> **To do**: Only the lines from the one with "Screen dimensions: 1108x781" through the last line of the data below are to be duplicated, exactly and without pictures.

> **Dataset records**:
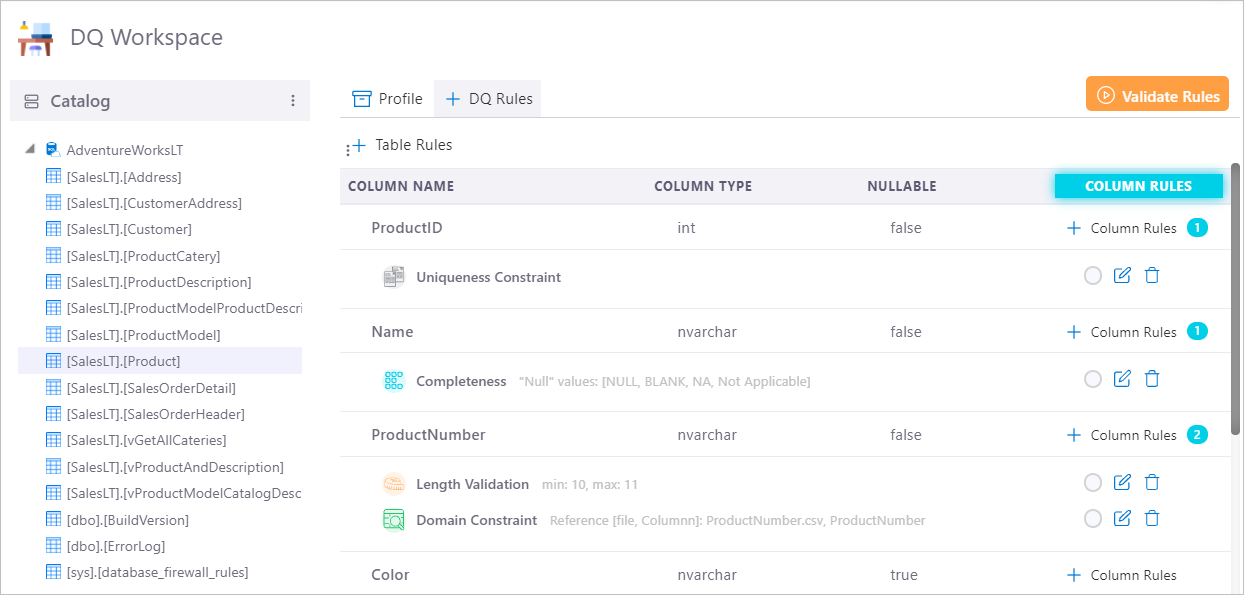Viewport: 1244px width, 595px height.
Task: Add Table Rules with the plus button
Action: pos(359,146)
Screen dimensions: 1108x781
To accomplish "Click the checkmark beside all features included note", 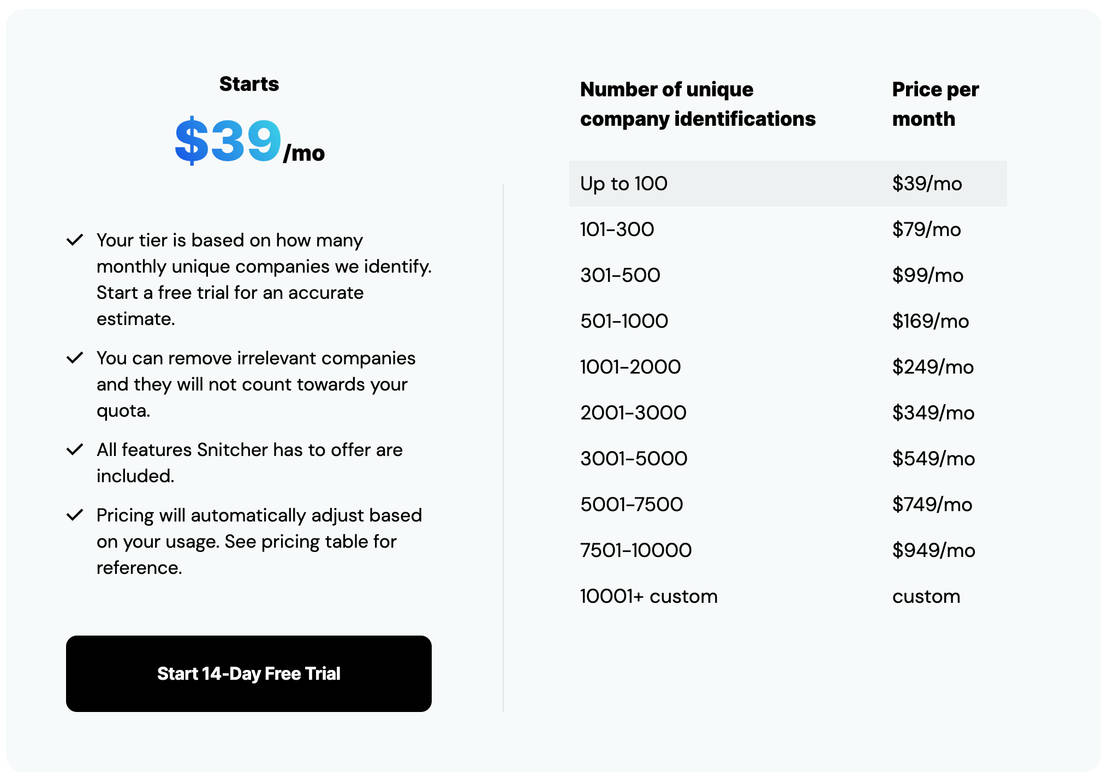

> **Written solution**:
Screen dimensions: 1108x781
To accomplish "Click the checkmark beside all features included note", 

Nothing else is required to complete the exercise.